This page contains information about the customer satisfactory survey.
22/08/2018 12:00 a.m.
A sense that customers interviewed by phone during Council’s annual satisfaction survey might give different feedback than those who were surveyed online was born out during this year’s survey.
“For several years we have engaged survey firms to carry out satisfaction surveys, via landline telephone surveys,” said Council’s strategy manager Tony Horton.
“People without landlines were concerned that our previous telephone surveys were not reaching important sections of the community because the system we used generated only random landline numbers. In the past it has not been possible to survey via calls to cell-phones for a range of complicated technical reasons, but this year we were able to survey 100 people online.

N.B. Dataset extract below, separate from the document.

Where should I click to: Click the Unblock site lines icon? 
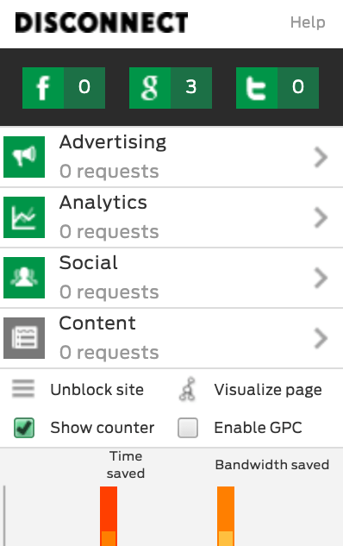(23, 389)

That revealed some interesting and useful results.
“In short, the online group was generally less satisfied with Council’s services than those who have landlines.
“This is good information and we are pretty unflinching about it because it gives us a fuller picture of the range of ways our performance is perceived by different groups of people. That gives us more pointers about areas for improvement than we had before. We can use the information to focus on improvements in the areas that matter the most to the most people.”
Mr Horton said the online part of the survey attracted a higher proportion of Māori and Pacific Island people and a higher proportion of people aged 18 to 39 years. A smaller proportion of the online participants were ratepayers and a higher proportion were renters than in the landline group.
“Over all this year sees a decrease in satisfaction compared to 2017, with results more like those of 2016. As an example, ratings for safety of roads in our District has decreased this year from last year’s results, however this rating is still higher than results seen in 2016 and prior years.
“People we surveyed valued the same three major topics identified in the 2018-2028 LTP engagement and submissions, including improving road quality and safety, core services and protecting and enhancing our natural environment,” Mr Horton said.
“It was good to see existing values confirmed. The same happened with the community’s priorities for Council spending – on District beaches and coastal facilities, water supply, kerbside recycling and road quality (sealed and unsealed).